Les comédiens Nongodo Ouédraogo et Hyacinthe Kabré de la pièce « Le cri de l’espoir » Ph/ Tognidaho

Fitmo 2019-« Le cri de l’espoir » : Quand le pouvoir public asphyxie l’expression artistique

Dans le cadre de la programmation de la 17ème édition du Festival international de théâtre et de marionnettes de Ouagadougou (Fitmo), le théâtre de verdure ‘’Sony Labou Tansi’’ de l’espace Gambidi  a accueilli la pièce de théâtre « Le cri de l’espoir », dans la soirée de ce mardi 29 octobre 2019. 

« Le cri de l’espoir », c’est une satire qui plonge le spectateur dans des réalités socio-politiques propres à plus d’un pays africain. Elle met à nu le calvaire des ‘’artistes engagés’’ dans des pays où la démocratie et la liberté d’expression ne sont réelles que sur papier. Cette pièce reflète également l’hypocrisie des politiciens qui, pour se maintenir au pouvoir usent de toutes les ruses possibles. La dictature, le harcèlement sexuel, la corruption, la prostitution et le népotisme sont tant de phénomènes que dénonce la pièce « Le cri de l’espoir ».

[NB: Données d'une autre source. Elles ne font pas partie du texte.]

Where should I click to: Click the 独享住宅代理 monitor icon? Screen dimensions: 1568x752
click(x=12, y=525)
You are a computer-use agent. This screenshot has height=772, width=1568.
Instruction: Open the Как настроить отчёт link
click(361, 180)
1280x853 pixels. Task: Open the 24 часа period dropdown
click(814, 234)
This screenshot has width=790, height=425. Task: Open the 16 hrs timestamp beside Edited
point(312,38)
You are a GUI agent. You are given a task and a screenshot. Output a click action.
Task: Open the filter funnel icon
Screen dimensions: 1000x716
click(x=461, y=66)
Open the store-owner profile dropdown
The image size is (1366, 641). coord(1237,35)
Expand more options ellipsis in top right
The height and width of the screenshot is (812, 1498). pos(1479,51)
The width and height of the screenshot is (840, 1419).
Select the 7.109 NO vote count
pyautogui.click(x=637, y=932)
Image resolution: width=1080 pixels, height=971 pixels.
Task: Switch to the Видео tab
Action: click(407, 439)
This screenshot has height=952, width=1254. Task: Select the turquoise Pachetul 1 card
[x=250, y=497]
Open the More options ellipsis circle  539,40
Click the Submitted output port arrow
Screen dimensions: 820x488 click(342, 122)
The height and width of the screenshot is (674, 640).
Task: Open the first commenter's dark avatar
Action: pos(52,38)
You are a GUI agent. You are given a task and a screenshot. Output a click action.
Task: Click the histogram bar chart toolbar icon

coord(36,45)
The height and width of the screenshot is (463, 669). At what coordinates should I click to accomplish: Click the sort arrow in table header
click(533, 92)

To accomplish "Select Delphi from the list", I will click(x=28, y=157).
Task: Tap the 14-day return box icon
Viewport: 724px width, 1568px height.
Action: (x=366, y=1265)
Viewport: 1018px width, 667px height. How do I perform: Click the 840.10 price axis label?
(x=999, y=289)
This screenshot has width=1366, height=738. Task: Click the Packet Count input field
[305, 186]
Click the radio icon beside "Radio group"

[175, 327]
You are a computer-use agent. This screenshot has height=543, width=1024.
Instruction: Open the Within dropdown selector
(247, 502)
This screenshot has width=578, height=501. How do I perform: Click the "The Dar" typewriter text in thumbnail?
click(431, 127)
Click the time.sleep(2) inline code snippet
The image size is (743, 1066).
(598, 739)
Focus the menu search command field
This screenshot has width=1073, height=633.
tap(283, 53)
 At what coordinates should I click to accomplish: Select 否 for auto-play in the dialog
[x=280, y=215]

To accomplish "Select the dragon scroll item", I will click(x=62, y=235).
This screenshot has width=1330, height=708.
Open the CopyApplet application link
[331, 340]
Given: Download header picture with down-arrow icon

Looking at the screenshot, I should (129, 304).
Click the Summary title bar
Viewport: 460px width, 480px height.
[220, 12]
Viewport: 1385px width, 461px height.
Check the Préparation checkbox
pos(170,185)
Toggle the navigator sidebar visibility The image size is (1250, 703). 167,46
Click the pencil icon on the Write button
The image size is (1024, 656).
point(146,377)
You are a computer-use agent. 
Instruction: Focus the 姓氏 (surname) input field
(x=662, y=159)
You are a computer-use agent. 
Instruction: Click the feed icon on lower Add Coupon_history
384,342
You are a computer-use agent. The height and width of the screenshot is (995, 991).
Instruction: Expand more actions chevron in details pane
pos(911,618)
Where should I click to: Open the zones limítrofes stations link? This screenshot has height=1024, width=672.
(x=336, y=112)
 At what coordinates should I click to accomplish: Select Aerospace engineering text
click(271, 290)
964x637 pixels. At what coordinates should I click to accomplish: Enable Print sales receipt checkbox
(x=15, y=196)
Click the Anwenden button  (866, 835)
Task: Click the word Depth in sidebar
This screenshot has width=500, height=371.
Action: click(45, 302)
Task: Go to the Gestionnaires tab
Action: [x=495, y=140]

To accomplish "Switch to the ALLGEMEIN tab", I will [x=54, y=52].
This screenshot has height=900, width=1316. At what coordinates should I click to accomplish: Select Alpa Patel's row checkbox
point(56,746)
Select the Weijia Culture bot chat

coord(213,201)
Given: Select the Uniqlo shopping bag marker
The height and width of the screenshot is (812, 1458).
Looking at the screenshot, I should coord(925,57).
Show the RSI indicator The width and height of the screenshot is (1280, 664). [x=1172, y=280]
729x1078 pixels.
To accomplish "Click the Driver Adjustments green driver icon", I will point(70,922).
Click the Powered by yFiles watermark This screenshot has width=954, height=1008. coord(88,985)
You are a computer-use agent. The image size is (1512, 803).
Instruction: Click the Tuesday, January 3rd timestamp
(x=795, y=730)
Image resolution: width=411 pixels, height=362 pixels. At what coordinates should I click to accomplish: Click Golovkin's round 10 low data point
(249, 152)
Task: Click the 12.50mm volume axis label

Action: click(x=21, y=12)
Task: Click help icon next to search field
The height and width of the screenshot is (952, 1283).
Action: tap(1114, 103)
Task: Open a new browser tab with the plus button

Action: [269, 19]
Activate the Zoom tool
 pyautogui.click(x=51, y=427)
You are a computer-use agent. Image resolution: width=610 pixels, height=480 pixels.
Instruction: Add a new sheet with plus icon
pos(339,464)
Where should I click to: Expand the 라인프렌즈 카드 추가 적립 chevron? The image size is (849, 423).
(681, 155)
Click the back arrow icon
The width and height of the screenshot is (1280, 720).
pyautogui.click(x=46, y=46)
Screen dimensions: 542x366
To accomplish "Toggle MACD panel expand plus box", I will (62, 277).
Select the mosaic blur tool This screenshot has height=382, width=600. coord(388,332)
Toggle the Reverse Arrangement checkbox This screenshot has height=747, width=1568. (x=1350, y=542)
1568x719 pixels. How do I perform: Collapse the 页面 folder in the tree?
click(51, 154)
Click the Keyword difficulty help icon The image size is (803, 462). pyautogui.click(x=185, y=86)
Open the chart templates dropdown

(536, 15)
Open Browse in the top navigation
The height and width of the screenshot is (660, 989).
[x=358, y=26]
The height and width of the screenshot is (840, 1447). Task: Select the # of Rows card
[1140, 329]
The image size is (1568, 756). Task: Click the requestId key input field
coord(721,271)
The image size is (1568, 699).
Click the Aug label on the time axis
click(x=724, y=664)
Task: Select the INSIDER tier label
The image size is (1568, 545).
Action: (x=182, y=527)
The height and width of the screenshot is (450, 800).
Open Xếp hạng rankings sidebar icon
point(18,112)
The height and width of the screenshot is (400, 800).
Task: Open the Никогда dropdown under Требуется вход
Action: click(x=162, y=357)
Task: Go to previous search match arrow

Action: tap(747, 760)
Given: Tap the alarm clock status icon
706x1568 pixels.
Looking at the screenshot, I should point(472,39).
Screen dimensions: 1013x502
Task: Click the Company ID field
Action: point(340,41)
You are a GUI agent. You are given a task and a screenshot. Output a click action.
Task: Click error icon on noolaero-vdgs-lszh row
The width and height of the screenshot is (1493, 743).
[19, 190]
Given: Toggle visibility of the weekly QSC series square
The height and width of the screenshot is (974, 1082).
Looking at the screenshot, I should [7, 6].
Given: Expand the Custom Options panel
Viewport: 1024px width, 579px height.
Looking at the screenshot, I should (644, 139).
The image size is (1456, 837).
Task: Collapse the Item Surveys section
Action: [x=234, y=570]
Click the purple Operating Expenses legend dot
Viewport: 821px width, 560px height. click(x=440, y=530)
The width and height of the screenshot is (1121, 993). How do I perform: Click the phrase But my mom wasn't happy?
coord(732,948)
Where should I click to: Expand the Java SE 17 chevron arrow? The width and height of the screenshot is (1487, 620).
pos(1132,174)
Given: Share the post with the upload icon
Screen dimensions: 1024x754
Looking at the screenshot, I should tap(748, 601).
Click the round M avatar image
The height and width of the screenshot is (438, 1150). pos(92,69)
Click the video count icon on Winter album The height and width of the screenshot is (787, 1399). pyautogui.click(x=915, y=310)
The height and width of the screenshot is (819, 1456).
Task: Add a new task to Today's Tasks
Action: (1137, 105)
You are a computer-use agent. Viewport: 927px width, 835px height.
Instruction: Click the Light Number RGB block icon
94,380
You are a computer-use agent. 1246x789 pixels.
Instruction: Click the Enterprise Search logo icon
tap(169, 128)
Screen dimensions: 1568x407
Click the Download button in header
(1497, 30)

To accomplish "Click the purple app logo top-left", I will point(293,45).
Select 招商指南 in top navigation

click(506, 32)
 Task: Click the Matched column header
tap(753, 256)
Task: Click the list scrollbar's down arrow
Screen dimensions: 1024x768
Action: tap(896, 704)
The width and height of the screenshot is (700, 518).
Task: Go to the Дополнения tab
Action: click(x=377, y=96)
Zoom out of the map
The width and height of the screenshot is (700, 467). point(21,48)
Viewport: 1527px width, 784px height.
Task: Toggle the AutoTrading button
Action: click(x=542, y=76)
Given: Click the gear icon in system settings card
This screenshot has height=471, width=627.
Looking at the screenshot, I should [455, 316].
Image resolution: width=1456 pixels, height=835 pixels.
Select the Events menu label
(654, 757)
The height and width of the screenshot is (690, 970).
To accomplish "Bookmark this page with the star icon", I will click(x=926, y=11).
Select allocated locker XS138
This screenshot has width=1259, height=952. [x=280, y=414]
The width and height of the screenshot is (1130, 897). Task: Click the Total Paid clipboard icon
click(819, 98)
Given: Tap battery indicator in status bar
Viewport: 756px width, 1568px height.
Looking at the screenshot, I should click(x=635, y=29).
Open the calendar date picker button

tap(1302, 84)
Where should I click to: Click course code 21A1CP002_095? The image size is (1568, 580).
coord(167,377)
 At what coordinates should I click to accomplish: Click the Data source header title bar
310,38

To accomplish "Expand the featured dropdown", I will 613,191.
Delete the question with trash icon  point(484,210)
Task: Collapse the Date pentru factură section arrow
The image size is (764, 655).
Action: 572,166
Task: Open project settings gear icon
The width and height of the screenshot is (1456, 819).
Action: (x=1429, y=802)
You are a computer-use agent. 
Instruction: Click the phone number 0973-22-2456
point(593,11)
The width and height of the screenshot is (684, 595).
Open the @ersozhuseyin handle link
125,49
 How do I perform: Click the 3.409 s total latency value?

Représentée par des comédiens de la compagnie « Le Théâtre de la fraternité », cette pièce est une écriture du dramaturge burkinabè Jean-Pierre Guingané, mise en scène par Hamadou Mandé, Directeur du Fitmo. Dix comédiens ont évolué sur scène pour donner la substance de cette pièce de théâtre. Il s’agit de : Hyacinthe Kabré ; Thomas Combari, Adissa Ilboudou, Minata Diené ; Arouna Soré ; Noufou Zerbo ; Balikissa Ouédraogo ; Landry Naré ; Nongodo Ouédraogo et Mamadou Soma.

Dans une scénographie assez sobre, la scène s’ouvre sur un meeting politique et transporte le spectateur dans un pays où la dictature bat son plein. Un pays où la démagogie est perçue comme une parole d’évangile. Un pays où, seul le ‘’Président fondateur’’ est omniscient. Un pays où les médias sont le principal moyen d’abrutissement. Ici, le pouvoir public prend en otage la création artistique afin de l’utiliser à sa guise. Aucune création artistique n’est réalisable que si elle reçoit la bénédiction du ‘’Président fondateur’’. Et pour ce faire, il faut qu’elle soit une œuvre publiciste louant les ‘’grandes réalisations’’ du pouvoir qui, ne sont réelles que dans les discours de propagande.

Nongodo Ouédraogo et Minata Diené / Ph: Tognidaho

L’Art, une arme de dénonciation
Malgré ce climat hostile à la vérité et à la justice, un cinéaste ‘’engagé’’ du nom de Zida, avec l’encouragement de sa femme décide d’écrire un scénario pour tirer la sonnette d’alarme. Meurtri par les conditions de vie de plus en plus pénibles de ses concitoyens, il met à nu dans son scénario le système sanitaire défectueux, l’absence d’eau potable, l’anarchie dans l’administration publique et bien d’autres irrégularités. Zida après avoir rédigé son scénario intitulé « Ciel noir », sollicite l’appui financier du gouvernement qui, dans ses réformes culturelles prévoit un accompagnement financier pour la création cinématographique. Mais toute de suite, il se heurte à un mur car son film aussi édifiant qu’il soit ne fait en aucun cas l’éloge du gouvernement. Son dossier est purement et simplement bloqué par le Directeur de cabinet du Ministère de la Culture. Vicieux, Celui-ci propose à Zida : soit de réadapter le scénario et d’en faire une œuvre propagandiste soit de lui ‘’filer’’ sa femme pour une nuit. Sans quoi, il n’aurait gain de cause. Mais attaché à ses idéaux, ce cinéaste engagé opte pour un refus catégorique. L’abandon n’est pas une option car dira-t-il : « Ciel noir » se veut être ‘’un cri d’espoir’’. Malgré les persécutions il reste ferme dans son choix de dévoiler la vérité quel qu’en soit le prix. Zida ‘’le justicier’’ finit par tomber sur une association privée qui lui propose de réaliser son film à l’extérieur. Chose qu’il accepte. Zida opte pour l’exil et réalise « ciel noir » hors de son pays natal.Ce qui lui a valu une distinction d’envergure internationale.